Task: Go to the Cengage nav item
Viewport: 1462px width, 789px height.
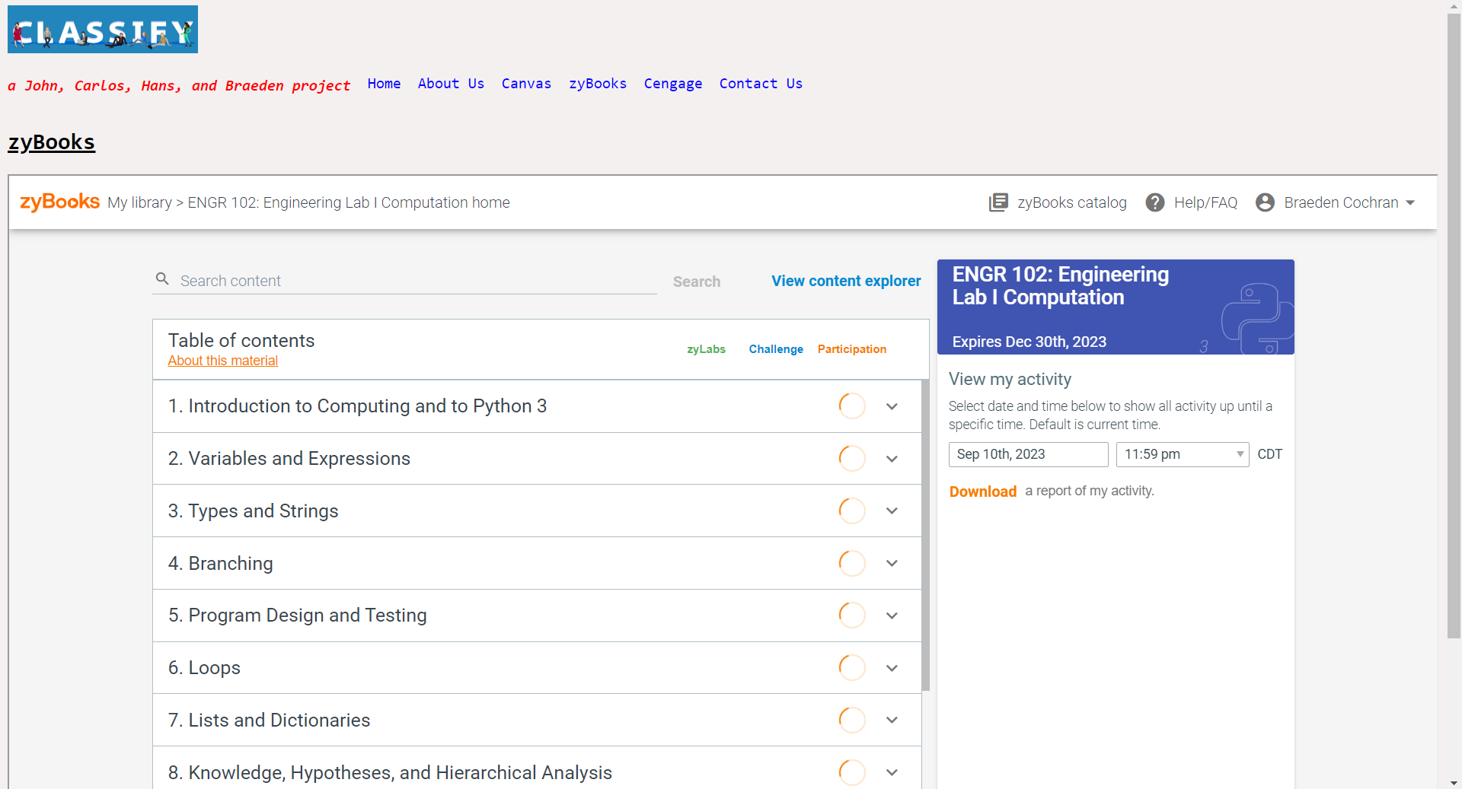Action: (x=673, y=84)
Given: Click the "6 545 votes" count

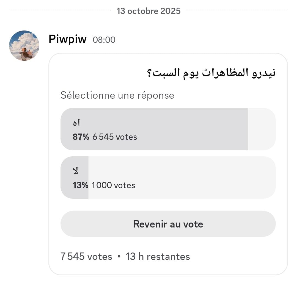Looking at the screenshot, I should click(x=115, y=137).
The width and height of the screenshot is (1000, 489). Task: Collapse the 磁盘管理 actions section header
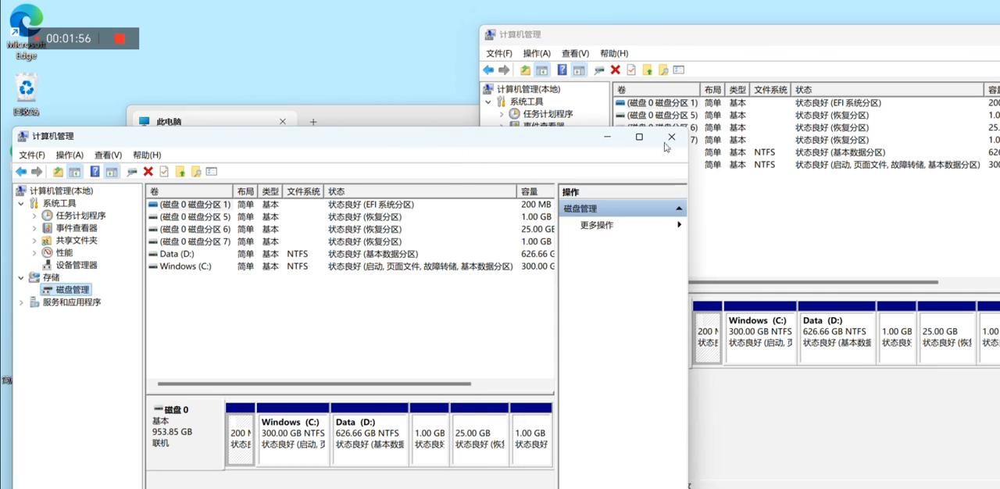point(678,209)
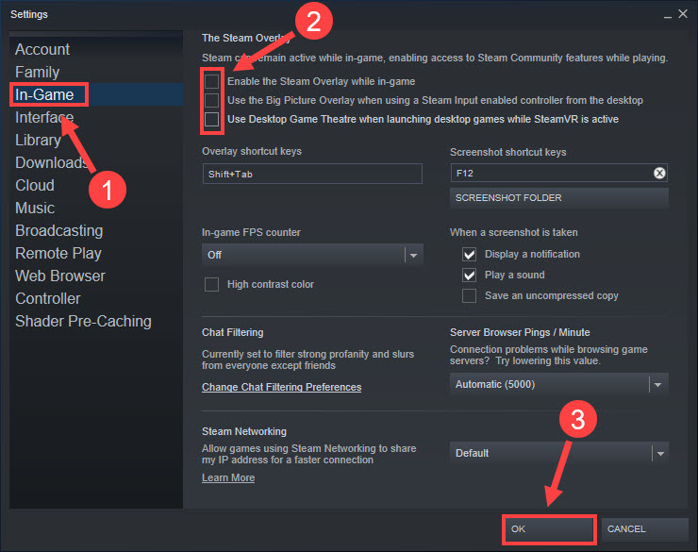Close the Settings window
Screen dimensions: 698x552
click(683, 14)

###

OBJECTIVE:
Repeat the records word for word, from the line with "Given: Click the" through the end of the records, and leave the pictures out.

TASK RESPONSE:
Given: Click the "6 545 votes" count

Looking at the screenshot, I should click(x=115, y=137).
The width and height of the screenshot is (1000, 489). Task: Collapse the 磁盘管理 actions section header
point(678,209)
Close the Settings window
Screen dimensions: 698x552
click(683, 14)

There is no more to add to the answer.